The young man directly behind me, now that Mr. Ineedanap was gone, was also graduating that afternoon.  He was in a state of quiet panic, and hid it well as he buried his face in a paperback while he waited–apparently real books are cool to read again.  Thank you hipsters!  After getting bored with the book, he fumbled through his tattered canvas delivery bag, trying to bide some time as we inched closer and closer to the box office window.

“I have to get these tickets.  I mean, I’m graduating today.  I deserve it, right?!”  He was one of those hipsters you just want to fold up, put in your pocket, and take home with you–sweet and friendly, with the perfect amount of piercings and tattoos, who made an army green t-shirt and cut-offs look like they belong on the runway in Milan.

“Yes, of course you deserve tickets,” I assured him.  He was like a puppy who had lost his way–endearingly pathetic.  My mind raced and I thought, “What if I get to the window and I am the last person who can get tickets?!  Should I give them to this kid?  I mean, it is his graduation day. Ugh, damn you Haley Joel Osment and your whole pay it forward campaign!”

I was next in line.  Breathe. Speculate. Breathe. Speculate.

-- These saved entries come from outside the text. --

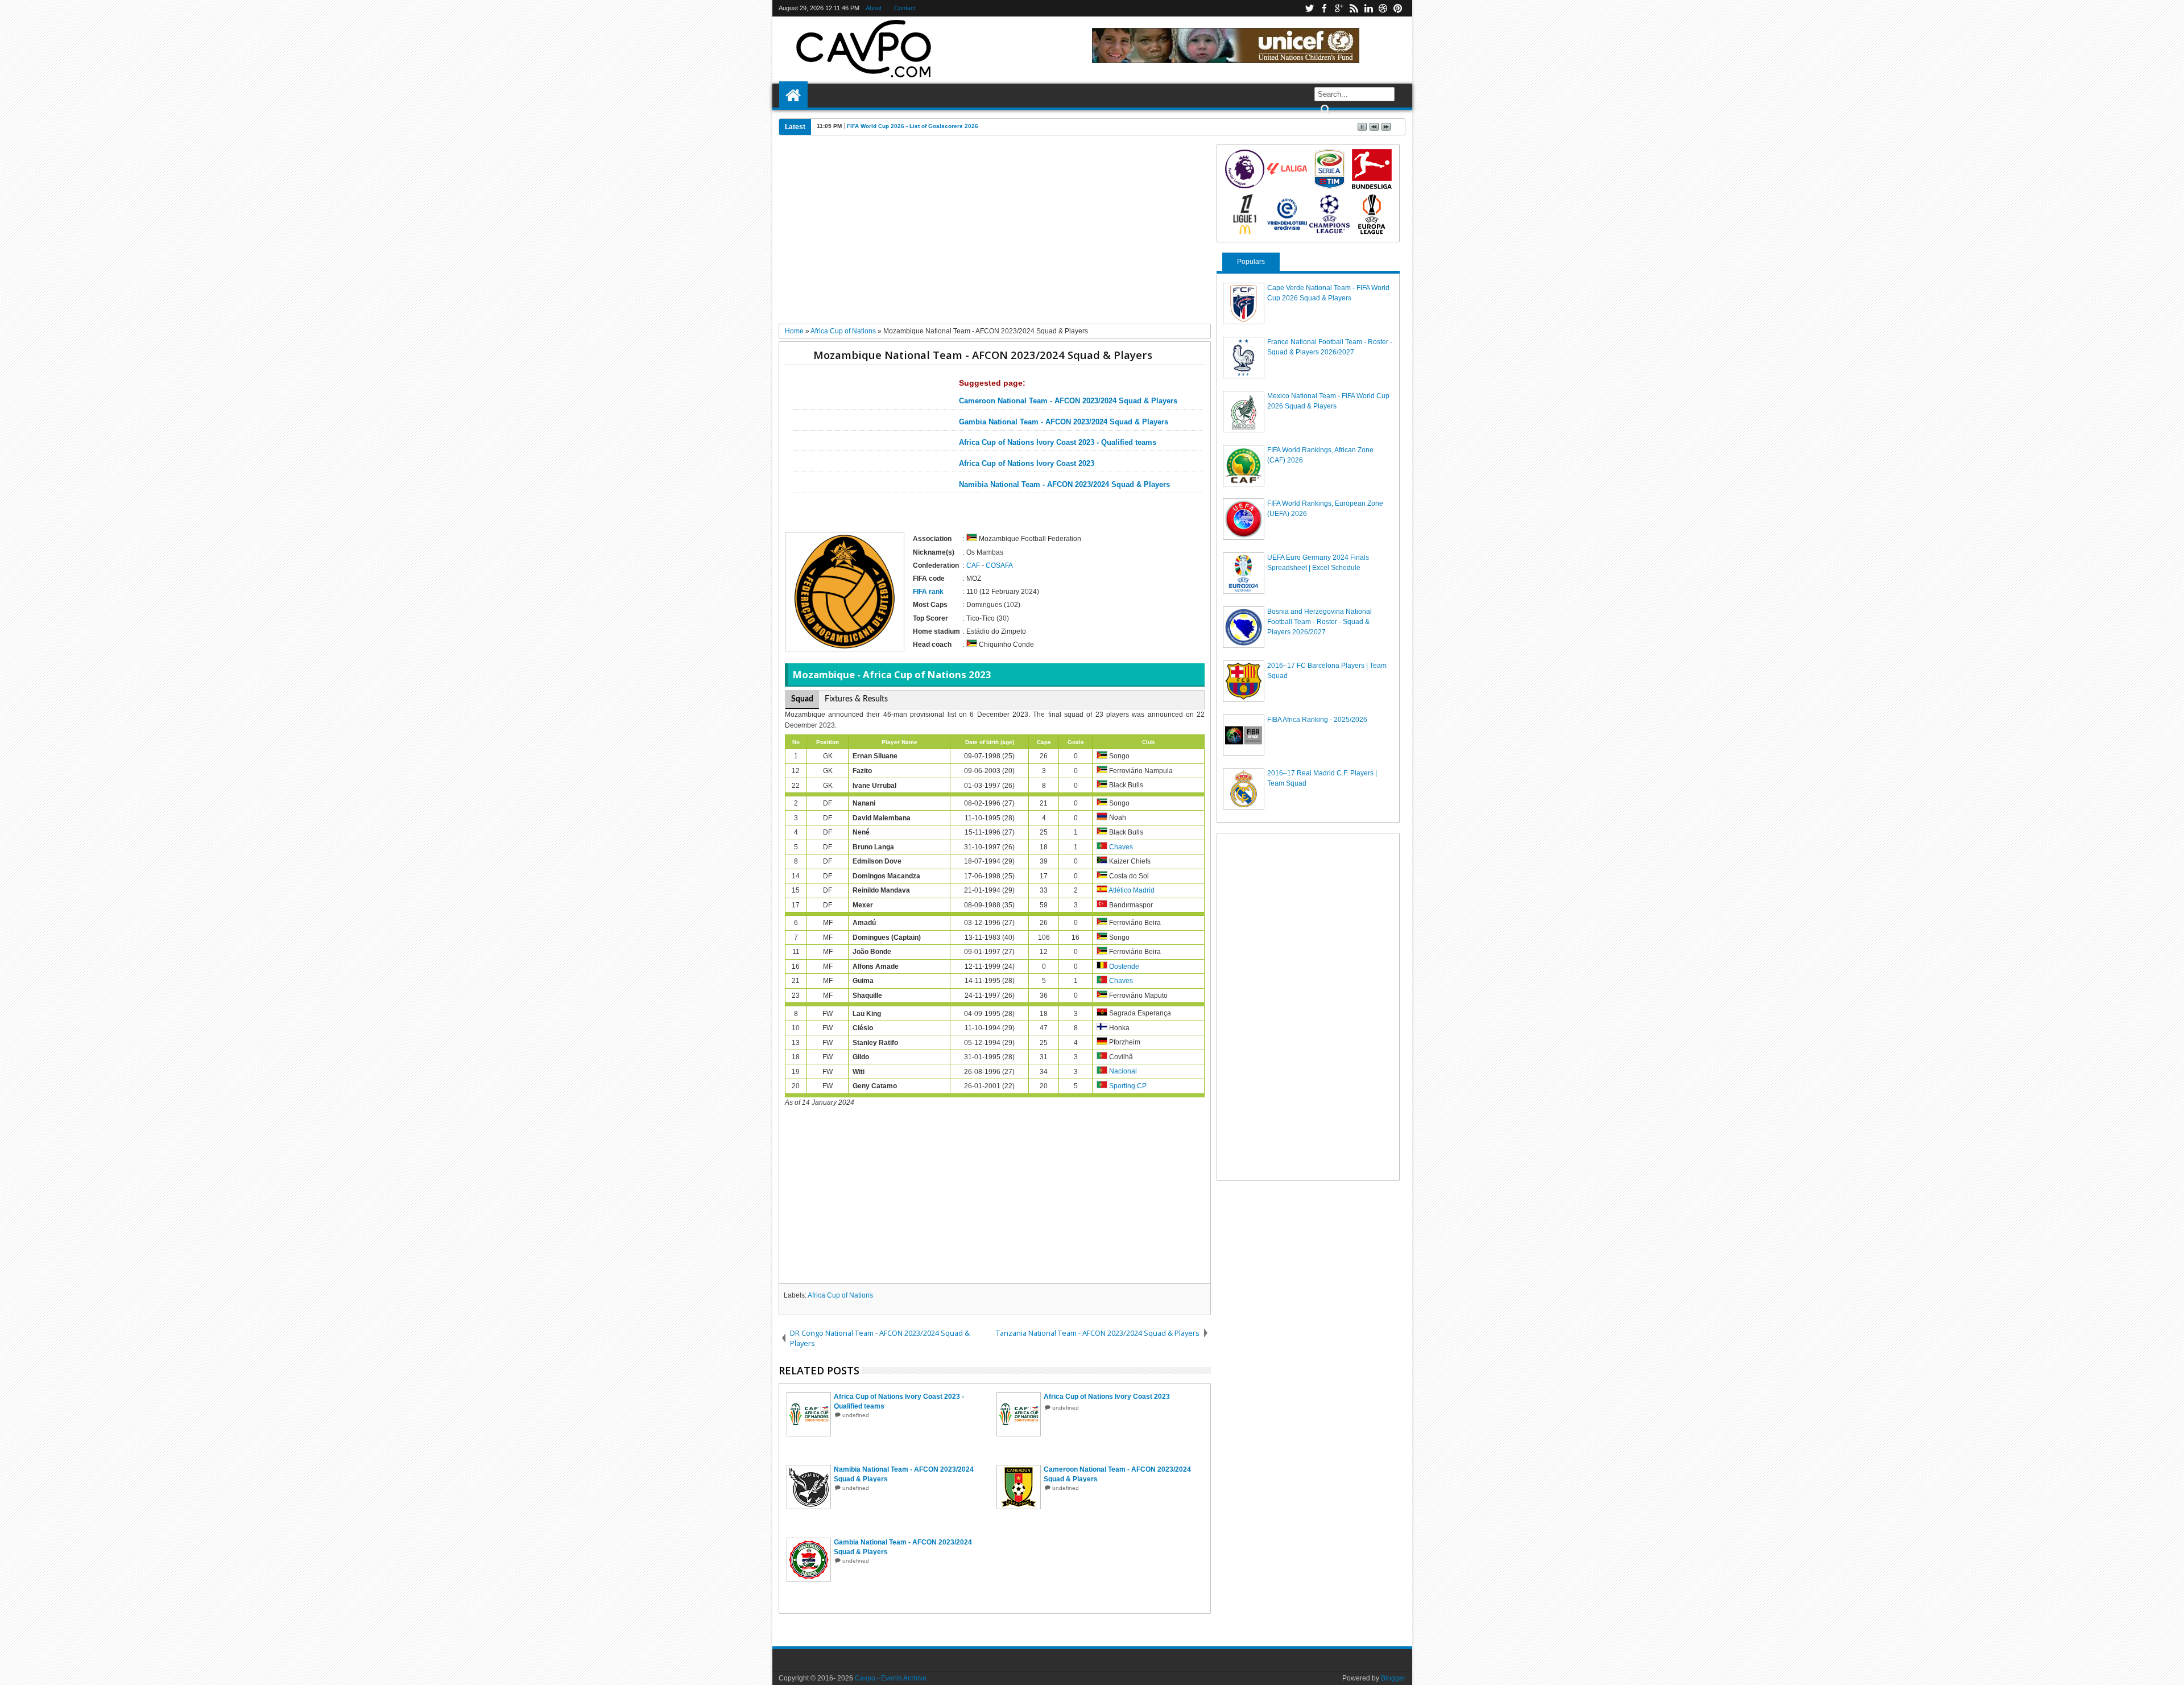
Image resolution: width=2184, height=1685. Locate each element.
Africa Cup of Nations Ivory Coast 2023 (1026, 464)
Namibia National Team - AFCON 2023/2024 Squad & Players (1064, 485)
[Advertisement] (995, 233)
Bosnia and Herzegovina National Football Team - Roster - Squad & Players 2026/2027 (1319, 622)
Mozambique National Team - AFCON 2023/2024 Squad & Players (982, 355)
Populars (1251, 262)
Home (793, 95)
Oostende (1124, 966)
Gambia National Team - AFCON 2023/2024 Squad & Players (1063, 422)
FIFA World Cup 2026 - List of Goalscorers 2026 (912, 126)
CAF (973, 565)
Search (1324, 109)
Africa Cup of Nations (840, 1295)
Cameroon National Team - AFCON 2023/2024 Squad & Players (1068, 401)
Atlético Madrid (1131, 890)
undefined (855, 1415)
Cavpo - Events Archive (890, 1678)
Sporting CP (1128, 1086)
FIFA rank (928, 592)
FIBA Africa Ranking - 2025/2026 (1317, 720)
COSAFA (999, 565)
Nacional (1123, 1072)
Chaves (1121, 847)
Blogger (1393, 1678)
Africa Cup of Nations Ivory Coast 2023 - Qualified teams (1057, 443)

The blue sequined dress girl chirped with joy as she was handed a receipt.  It was my turn, and by all accounts it appeared that there were still tickets left.  Phew.  However, I still could have been buying the last two.  So I did what I do best–got nosy.

“Soooo…did you guys like put aside a specific amount of tickets for locals?” I asked.

“Yes.  I’m hoping that we have enough to help everyone here today, but I am not totally sure,”  the girl behind the glass responded.

That was enough of a confirmation that my nervous neighbor in line would be getting his graduation present today, and I wouldn’t have to disappoint the husband with my “pay it forward to a hipster” story–yet another disaster avoided.

I received my receipt, congratulated the graduate, and went on my way, thankful that I had secured two tickets to see an amazing band that hasn’t toured together in 15 years.  It’s pretty interesting to think about the fact that 90% of the people in that line weren’t even born when Neutral Milk Hotel released their first EP.  It just goes to show you that great music is powerful enough to infiltrate one of the most discerning of communities out there–the mighty hipsters.

The show sold out quickly thereafter.  You better believe that I will be looking for my line mates come October 12th.  If by chance I see them, I will be sure to buy them each a tallboy PBR to celebrate our recent box office adventures.  That is…if tallboy PBRs are still hip in 5 months.

Author’s note:  I caught Jeff Mangum’s solo performance this year in Wilmington, and it blew my mind.  What I found extremely telling was that it was the hipsters who were polite and attentive in the audience, while the drunk 30-40 somethings needed to be told to pipe down or leave.  Perhaps this new generation can teach the older generations a thing or two about concert etiquette.  Tighten up Generation X!

4 Comments

Filed under Fans

4 responses to “Box Office Adventures – First World Hipster Problems

  1. Andrea

    I absolutely love this post! I laughed and even got nervous with the thought of you not being able to get tickets or having to give them to the hipster graduate haha. Thank you for your blog! 🙂

  2. Andrea, you are welcome! It was quite a hilarious experience, and I hope no one in that line left empty handed 🙂

  3. Andy Garrigue

    Really well written, and so funny. Stream of consciousness in a ticket line, who’d have thunk it?